El 1-0 sobre Tigre, en la anteúltima fecha del Torneo de Primera División A del fútbol argentino desató la fiesta Azul y Oro en todo Pilar. Y la plaza 12 de Octubre del centro cívico fue el epicentro de los hinchas de Boca Juniors.
Apenas se concretó el triunfo y el campeonato de los 30 equipos quedó en manos del Xeneize, las calles de la ciudad explotaron de los exultantes fanáticos.
El título local, tras 4 años, se vivió a pleno y el lugar de reunión terminó siendo la plaza céntrica.
Eufóricos, los hinchas realizaron la clásica vuelta olímpica alrededor de la 12 de Octubre y fueron en busca del mástil, colocando la bandera azul y amarilla en lo alto.
Las bombas de estruendo también se hicieron sentir entre los cánticos y bocinas que acompañaron la celebración xeneize.

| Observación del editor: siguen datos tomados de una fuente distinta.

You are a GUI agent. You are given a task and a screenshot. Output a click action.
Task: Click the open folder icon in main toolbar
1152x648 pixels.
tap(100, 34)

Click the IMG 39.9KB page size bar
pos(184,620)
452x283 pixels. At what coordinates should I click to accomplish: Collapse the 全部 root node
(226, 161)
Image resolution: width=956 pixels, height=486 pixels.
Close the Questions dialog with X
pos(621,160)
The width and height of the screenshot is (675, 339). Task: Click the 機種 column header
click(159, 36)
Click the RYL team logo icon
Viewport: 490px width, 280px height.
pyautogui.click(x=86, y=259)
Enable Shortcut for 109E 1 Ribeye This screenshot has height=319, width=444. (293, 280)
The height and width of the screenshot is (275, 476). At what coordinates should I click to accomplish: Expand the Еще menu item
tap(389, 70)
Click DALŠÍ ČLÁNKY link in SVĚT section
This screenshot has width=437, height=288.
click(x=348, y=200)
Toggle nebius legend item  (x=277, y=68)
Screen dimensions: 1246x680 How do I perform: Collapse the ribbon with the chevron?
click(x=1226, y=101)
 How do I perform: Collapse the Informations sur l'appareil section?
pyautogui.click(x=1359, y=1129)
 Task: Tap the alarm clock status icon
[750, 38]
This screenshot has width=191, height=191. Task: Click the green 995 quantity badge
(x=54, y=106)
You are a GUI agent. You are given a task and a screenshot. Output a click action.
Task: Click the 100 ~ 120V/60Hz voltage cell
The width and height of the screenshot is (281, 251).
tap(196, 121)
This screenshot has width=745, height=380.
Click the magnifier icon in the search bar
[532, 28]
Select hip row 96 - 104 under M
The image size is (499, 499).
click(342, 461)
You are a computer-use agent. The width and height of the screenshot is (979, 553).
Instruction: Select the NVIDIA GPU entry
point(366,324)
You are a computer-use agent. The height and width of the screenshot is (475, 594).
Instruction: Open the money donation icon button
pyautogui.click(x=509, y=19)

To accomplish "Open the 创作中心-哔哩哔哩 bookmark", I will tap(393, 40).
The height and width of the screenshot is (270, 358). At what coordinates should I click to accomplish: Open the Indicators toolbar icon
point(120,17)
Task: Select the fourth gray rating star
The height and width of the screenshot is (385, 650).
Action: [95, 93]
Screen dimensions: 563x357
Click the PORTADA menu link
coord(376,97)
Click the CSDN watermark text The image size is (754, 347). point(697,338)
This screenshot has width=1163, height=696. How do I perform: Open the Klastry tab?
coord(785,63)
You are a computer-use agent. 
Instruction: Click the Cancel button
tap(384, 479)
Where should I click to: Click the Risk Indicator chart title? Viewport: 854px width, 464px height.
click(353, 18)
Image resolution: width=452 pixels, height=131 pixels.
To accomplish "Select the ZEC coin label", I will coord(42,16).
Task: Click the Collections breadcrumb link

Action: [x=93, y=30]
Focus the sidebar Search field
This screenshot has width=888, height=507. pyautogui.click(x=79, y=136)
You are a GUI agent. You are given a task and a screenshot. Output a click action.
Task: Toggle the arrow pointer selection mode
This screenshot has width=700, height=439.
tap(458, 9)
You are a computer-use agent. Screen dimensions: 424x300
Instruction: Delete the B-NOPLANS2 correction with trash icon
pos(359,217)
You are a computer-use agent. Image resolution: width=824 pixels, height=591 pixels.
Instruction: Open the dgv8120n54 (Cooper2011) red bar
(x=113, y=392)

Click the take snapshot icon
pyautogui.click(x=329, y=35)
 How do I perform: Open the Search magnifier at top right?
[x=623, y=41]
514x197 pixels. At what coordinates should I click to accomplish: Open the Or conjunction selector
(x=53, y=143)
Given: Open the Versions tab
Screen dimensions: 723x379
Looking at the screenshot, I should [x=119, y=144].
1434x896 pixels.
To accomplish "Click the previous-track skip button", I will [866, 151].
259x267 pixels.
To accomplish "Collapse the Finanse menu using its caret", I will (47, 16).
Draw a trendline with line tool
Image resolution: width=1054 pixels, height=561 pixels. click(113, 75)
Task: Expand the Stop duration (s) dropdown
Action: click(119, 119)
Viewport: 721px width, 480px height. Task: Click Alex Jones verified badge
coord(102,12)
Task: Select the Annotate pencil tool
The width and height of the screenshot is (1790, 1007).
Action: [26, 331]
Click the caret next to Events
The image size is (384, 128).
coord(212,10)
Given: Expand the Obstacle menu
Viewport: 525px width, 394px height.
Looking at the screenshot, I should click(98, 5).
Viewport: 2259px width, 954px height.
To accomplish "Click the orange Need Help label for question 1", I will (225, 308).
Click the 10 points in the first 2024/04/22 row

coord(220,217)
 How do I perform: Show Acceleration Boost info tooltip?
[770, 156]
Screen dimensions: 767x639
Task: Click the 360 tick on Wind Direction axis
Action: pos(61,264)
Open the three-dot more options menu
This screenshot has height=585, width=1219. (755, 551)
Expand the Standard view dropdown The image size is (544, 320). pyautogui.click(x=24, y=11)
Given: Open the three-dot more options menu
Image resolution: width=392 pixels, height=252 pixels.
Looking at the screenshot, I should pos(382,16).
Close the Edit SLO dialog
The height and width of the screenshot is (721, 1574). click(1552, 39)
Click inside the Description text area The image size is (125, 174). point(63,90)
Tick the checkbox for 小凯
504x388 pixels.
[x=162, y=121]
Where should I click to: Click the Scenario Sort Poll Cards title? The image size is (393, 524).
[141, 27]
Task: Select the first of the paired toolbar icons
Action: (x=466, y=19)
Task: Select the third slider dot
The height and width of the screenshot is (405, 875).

Con Carlitos Tévez como ídolo máximo, los hinchas disfrutaron su regreso a la conquista nacional que no se les daba desde el 2011 con Julio Falcioni como técnico y todavía la magia vigente de Román Riquelme.
Con el Apache tomando la posta en el último tramo, el equipo encontró la jerarquía que necesitaba para volver a reinar en el torneo argentino.
El gol de Fabián Monzón y luego la derrota de Rosario Central, les daban tranquilidad en las matemáticas a los Xeneizes.
Y como dijo Carlitos: “todo volvió a la normalidad”. Por eso el Azul y Oro invadió Pilar.